▸ What to produce
Using the records below, filter out every line that lacks "agent" and copy the rest.

▸ Supplied entries
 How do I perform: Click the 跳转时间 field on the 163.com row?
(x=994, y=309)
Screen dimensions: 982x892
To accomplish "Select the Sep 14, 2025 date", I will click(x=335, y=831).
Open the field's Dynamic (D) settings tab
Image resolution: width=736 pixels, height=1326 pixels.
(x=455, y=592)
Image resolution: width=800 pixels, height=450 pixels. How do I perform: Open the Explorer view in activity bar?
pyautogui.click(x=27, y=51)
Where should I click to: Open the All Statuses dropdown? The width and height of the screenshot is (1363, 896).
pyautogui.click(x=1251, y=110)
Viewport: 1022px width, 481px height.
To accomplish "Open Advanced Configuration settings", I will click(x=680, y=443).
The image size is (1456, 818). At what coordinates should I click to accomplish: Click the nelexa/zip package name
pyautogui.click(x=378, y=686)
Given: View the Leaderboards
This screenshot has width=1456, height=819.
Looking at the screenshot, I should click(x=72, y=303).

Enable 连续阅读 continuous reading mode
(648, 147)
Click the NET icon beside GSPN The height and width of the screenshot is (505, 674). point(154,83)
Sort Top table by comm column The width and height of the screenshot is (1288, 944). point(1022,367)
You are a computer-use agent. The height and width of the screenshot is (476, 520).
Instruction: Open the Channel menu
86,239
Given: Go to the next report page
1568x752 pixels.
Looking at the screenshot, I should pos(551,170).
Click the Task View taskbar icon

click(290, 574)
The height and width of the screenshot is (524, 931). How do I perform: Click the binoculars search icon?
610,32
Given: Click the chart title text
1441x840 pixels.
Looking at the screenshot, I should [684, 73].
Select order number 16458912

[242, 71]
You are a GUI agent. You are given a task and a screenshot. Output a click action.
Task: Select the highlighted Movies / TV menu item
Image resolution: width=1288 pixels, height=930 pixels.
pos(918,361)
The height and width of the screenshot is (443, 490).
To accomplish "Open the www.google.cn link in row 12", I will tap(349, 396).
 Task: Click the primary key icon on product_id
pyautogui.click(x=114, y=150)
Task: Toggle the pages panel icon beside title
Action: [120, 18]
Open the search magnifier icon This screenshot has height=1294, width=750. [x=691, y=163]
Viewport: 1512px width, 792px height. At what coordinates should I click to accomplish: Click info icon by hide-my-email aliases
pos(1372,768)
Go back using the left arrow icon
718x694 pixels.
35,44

▸ Problem solution
You are a computer-use agent. The height and width of the screenshot is (476, 520).
You are a GUI agent. You are given a task and a screenshot. Output a click action.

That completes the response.